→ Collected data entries
--
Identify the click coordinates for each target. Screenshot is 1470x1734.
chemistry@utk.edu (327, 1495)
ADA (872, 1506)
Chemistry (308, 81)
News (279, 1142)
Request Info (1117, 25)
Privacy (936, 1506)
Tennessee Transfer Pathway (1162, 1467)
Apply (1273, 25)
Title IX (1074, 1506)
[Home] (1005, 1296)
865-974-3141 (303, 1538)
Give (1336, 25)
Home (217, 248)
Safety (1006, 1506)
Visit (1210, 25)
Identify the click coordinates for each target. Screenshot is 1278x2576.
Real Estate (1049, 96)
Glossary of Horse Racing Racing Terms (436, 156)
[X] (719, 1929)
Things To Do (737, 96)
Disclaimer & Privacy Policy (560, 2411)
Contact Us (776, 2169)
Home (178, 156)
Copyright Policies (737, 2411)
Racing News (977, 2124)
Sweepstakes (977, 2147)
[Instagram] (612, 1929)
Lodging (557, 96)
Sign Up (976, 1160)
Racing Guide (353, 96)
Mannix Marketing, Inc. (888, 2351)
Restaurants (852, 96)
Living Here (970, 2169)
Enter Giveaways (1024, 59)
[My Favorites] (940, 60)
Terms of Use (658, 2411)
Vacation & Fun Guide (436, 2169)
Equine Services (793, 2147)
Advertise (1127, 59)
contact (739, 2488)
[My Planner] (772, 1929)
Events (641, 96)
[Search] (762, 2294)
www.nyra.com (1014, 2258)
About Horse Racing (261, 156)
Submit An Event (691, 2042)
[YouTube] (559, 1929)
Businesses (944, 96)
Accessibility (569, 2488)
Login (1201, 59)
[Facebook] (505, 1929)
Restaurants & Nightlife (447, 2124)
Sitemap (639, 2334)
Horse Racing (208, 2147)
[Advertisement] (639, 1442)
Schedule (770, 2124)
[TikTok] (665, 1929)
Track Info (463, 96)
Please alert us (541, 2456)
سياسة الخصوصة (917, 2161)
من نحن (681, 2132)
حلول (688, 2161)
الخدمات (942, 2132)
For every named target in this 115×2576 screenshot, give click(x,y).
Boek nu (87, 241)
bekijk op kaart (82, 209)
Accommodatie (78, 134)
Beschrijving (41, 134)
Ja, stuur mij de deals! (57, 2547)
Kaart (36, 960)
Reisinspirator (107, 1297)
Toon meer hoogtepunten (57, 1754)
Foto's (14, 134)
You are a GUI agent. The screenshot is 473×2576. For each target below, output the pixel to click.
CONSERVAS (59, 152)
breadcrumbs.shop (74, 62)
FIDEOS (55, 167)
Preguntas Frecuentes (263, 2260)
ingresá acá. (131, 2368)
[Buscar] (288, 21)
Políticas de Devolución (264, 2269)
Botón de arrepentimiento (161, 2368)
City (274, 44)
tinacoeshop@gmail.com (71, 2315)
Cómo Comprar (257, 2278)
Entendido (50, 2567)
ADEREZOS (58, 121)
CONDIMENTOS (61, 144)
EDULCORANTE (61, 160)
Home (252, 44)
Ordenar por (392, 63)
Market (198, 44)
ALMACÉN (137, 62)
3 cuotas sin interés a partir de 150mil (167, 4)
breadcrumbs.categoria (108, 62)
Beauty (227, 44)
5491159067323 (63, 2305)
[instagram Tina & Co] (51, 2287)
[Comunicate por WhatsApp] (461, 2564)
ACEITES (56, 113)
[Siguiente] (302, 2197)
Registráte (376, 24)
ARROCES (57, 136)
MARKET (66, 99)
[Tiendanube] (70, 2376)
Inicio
--
→ Aim of the exercise
Print the entries exactly. Include every one.

→ Answer to the exercise
Identify the click coordinates for each target. Screenshot is 1470x1734.
chemistry@utk.edu (327, 1495)
ADA (872, 1506)
Chemistry (308, 81)
News (279, 1142)
Request Info (1117, 25)
Privacy (936, 1506)
Tennessee Transfer Pathway (1162, 1467)
Apply (1273, 25)
Title IX (1074, 1506)
[Home] (1005, 1296)
865-974-3141 (303, 1538)
Give (1336, 25)
Home (217, 248)
Safety (1006, 1506)
Visit (1210, 25)
Identify the click coordinates for each target. Screenshot is 1278x2576.
Real Estate (1049, 96)
Glossary of Horse Racing Racing Terms (436, 156)
[X] (719, 1929)
Things To Do (737, 96)
Disclaimer & Privacy Policy (560, 2411)
Contact Us (776, 2169)
Home (178, 156)
Copyright Policies (737, 2411)
Racing News (977, 2124)
Sweepstakes (977, 2147)
[Instagram] (612, 1929)
Lodging (557, 96)
Sign Up (976, 1160)
Racing Guide (353, 96)
Mannix Marketing, Inc. (888, 2351)
Restaurants (852, 96)
Living Here (970, 2169)
Enter Giveaways (1024, 59)
[My Favorites] (940, 60)
Terms of Use (658, 2411)
Vacation & Fun Guide (436, 2169)
Equine Services (793, 2147)
Advertise (1127, 59)
contact (739, 2488)
[My Planner] (772, 1929)
Events (641, 96)
[Search] (762, 2294)
www.nyra.com (1014, 2258)
About Horse Racing (261, 156)
Submit An Event (691, 2042)
[YouTube] (559, 1929)
Businesses (944, 96)
Accessibility (569, 2488)
Login (1201, 59)
[Facebook] (505, 1929)
Restaurants & Nightlife (447, 2124)
Sitemap (639, 2334)
Horse Racing (208, 2147)
[Advertisement] (639, 1442)
Schedule (770, 2124)
[TikTok] (665, 1929)
Track Info (463, 96)
Please alert us (541, 2456)
سياسة الخصوصة (917, 2161)
من نحن (681, 2132)
حلول (688, 2161)
الخدمات (942, 2132)
For every named target in this 115×2576 screenshot, give click(x,y).
Boek nu (87, 241)
bekijk op kaart (82, 209)
Accommodatie (78, 134)
Beschrijving (41, 134)
Ja, stuur mij de deals! (57, 2547)
Kaart (36, 960)
Reisinspirator (107, 1297)
Toon meer hoogtepunten (57, 1754)
Foto's (14, 134)
You are a GUI agent. The screenshot is 473×2576. For each target below, output the pixel to click.
CONSERVAS (59, 152)
breadcrumbs.shop (74, 62)
FIDEOS (55, 167)
Preguntas Frecuentes (263, 2260)
ingresá acá. (131, 2368)
[Buscar] (288, 21)
Políticas de Devolución (264, 2269)
Botón de arrepentimiento (161, 2368)
City (274, 44)
tinacoeshop@gmail.com (71, 2315)
Cómo Comprar (257, 2278)
Entendido (50, 2567)
ADEREZOS (58, 121)
CONDIMENTOS (61, 144)
EDULCORANTE (61, 160)
Home (252, 44)
Ordenar por (392, 63)
Market (198, 44)
ALMACÉN (137, 62)
3 cuotas sin interés a partir de 150mil (167, 4)
breadcrumbs.categoria (108, 62)
Beauty (227, 44)
5491159067323 (63, 2305)
[instagram Tina & Co] (51, 2287)
[Comunicate por WhatsApp] (461, 2564)
ACEITES (56, 113)
[Siguiente] (302, 2197)
Registráte (376, 24)
ARROCES (57, 136)
MARKET (66, 99)
[Tiendanube] (70, 2376)
Inicio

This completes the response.